[DATA RECORDS Boundary: Start]

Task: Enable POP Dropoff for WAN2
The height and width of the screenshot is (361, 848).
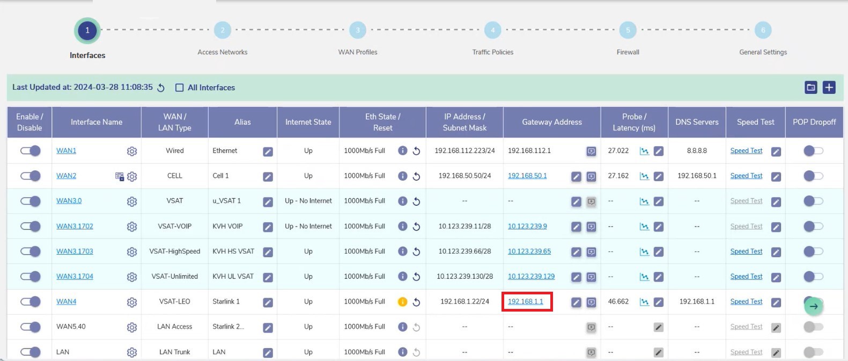Action: pyautogui.click(x=813, y=176)
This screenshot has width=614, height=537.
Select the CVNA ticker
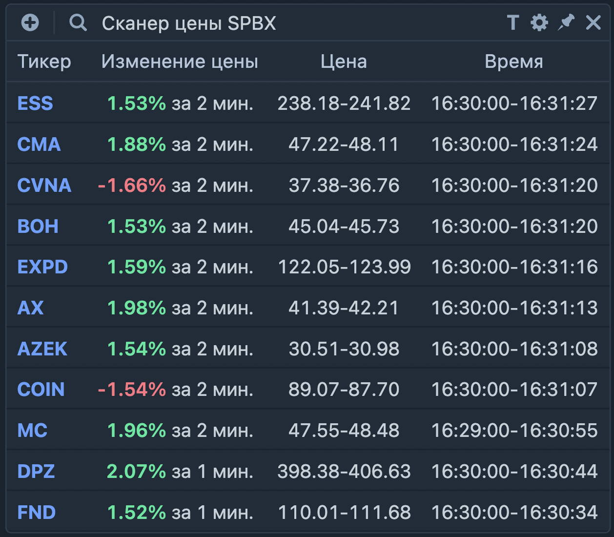(44, 186)
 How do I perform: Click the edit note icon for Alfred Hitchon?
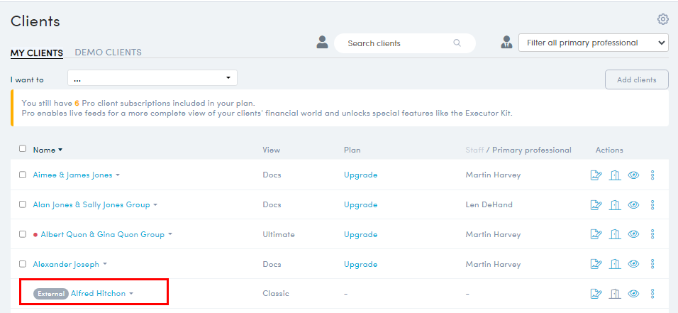596,294
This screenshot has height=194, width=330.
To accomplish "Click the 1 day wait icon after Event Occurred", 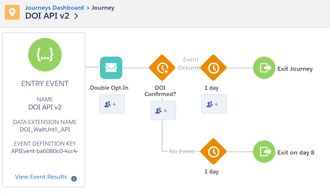I will pyautogui.click(x=213, y=68).
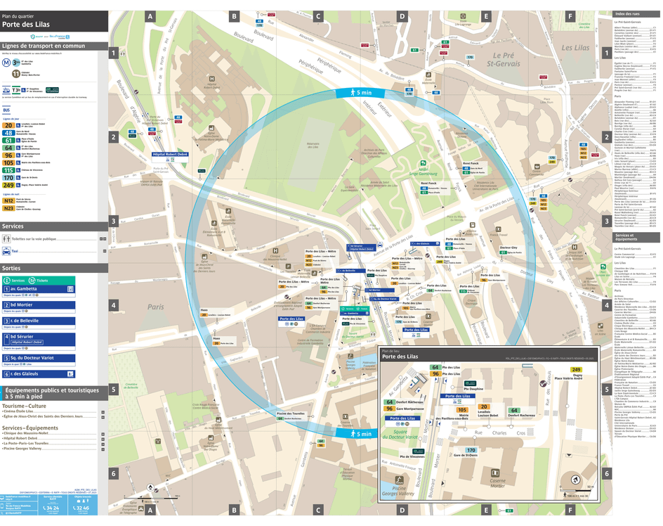Screen dimensions: 663x526
Task: Select the Métro line 3bis icon
Action: click(x=15, y=63)
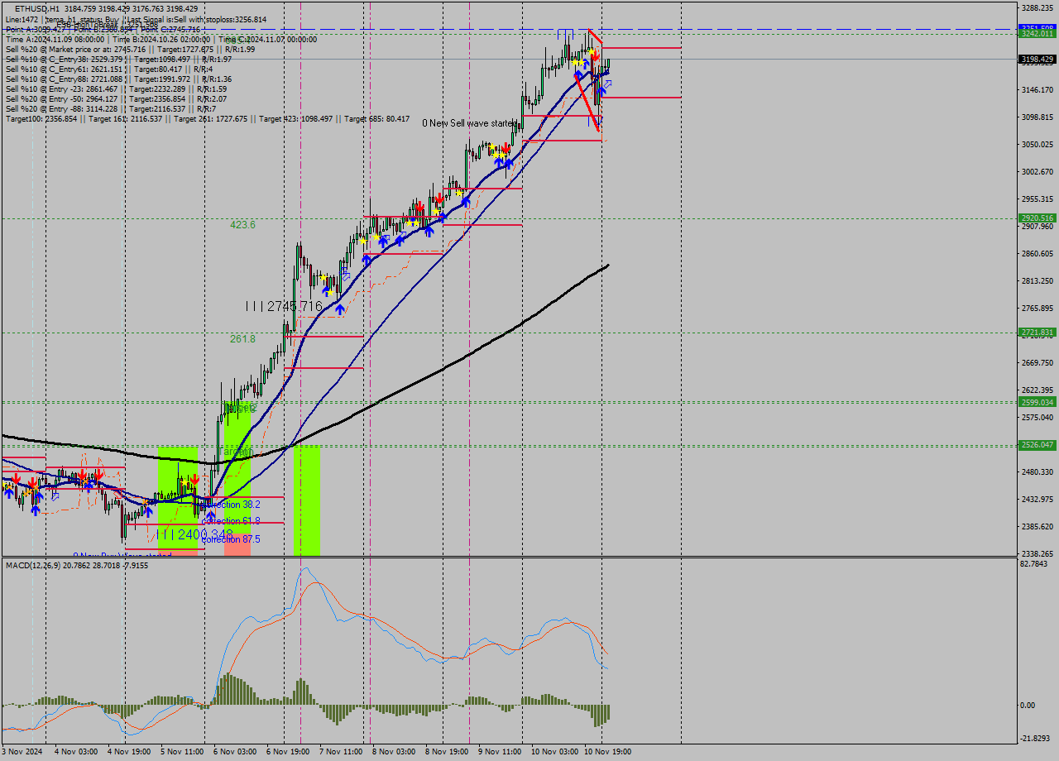Select the blue buy arrow below the latest candles

(601, 91)
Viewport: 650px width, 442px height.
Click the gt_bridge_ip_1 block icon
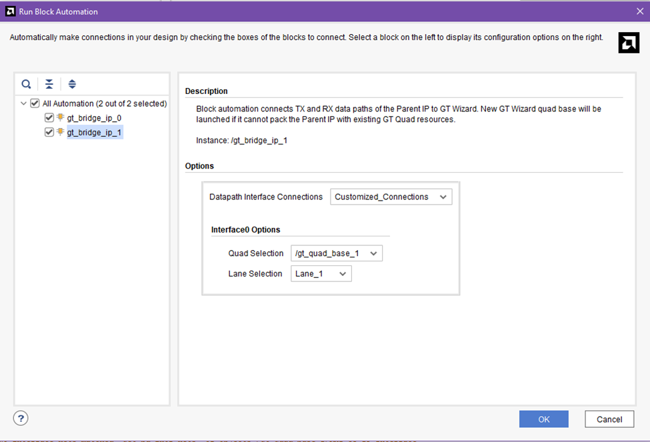tap(60, 133)
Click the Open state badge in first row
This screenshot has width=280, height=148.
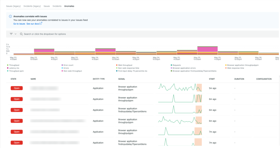[x=16, y=88]

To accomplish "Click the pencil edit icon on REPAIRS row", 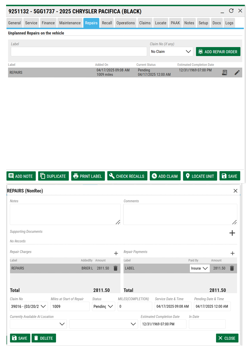I will pyautogui.click(x=237, y=73).
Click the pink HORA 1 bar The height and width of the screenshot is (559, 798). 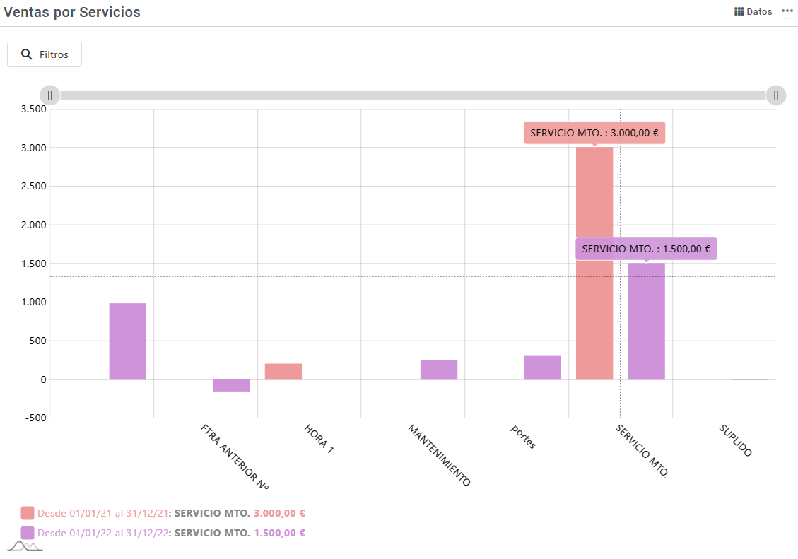point(283,372)
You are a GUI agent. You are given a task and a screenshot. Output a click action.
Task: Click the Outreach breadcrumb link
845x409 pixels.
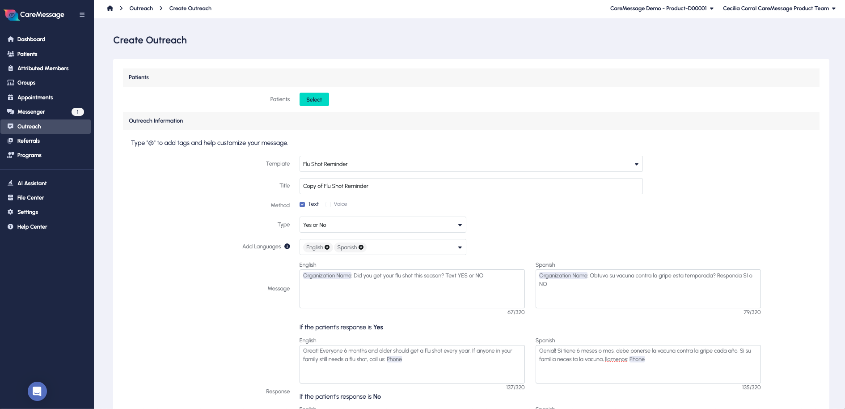[141, 9]
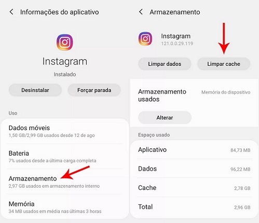Open the Memória usage entry
Screen dimensions: 259x223
click(x=65, y=207)
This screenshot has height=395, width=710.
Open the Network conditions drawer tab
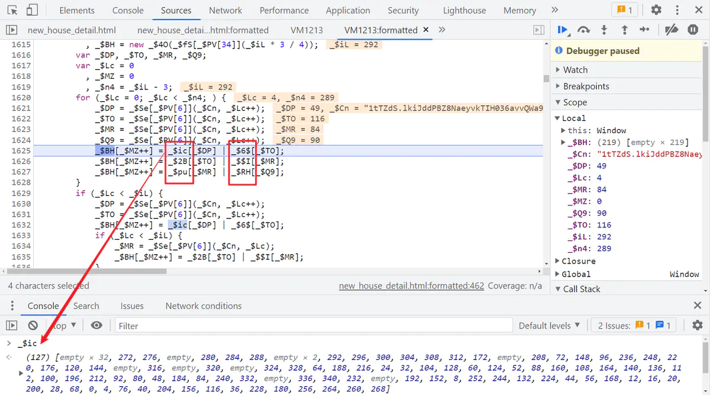click(x=203, y=306)
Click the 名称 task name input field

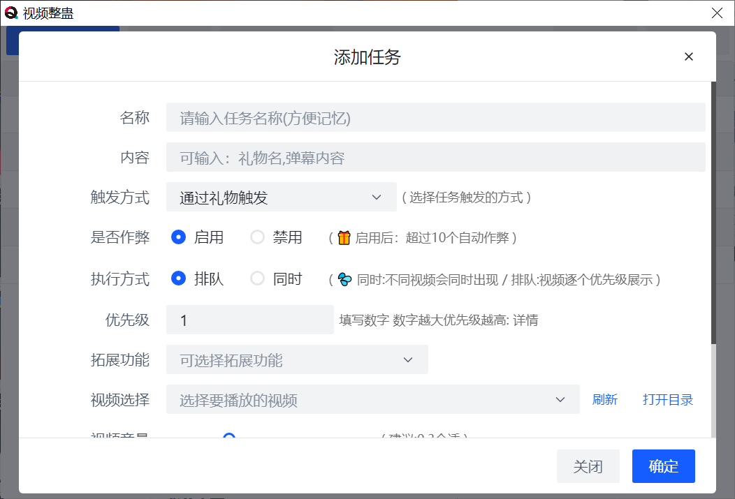coord(435,118)
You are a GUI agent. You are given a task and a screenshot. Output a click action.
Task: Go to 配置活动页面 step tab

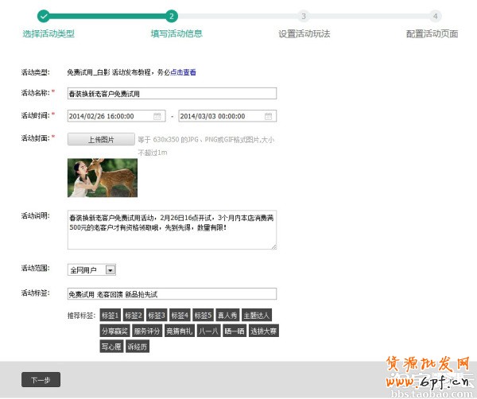click(x=432, y=34)
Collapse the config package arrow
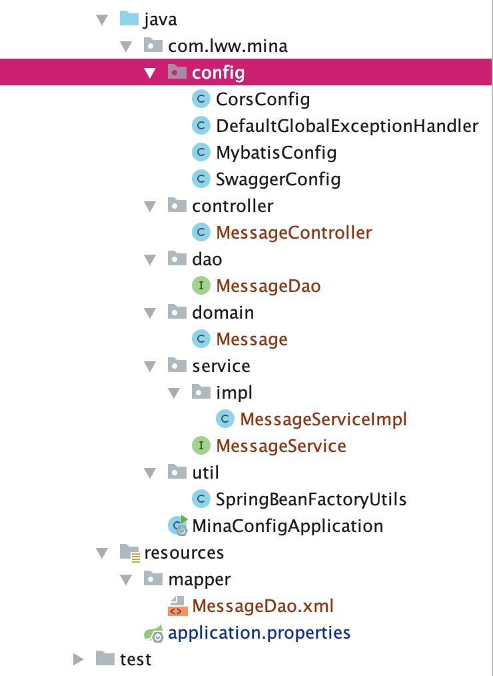 click(x=150, y=73)
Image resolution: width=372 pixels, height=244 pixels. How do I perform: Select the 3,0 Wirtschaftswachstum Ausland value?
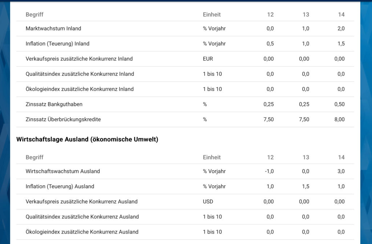(x=341, y=171)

[DATA RECORDS Boundary: End]

* PROMPT
Exact copy, no pictures. Write out the lines in the entries above, starting with the line with "How do I perform: Click" and going on through the line with "This screenshot has height=194, width=330.", keeping both.

* RESULT BELOW
 How do I perform: Click the edit note icon for Alfred Hitchon?
596,294
This screenshot has height=194, width=330.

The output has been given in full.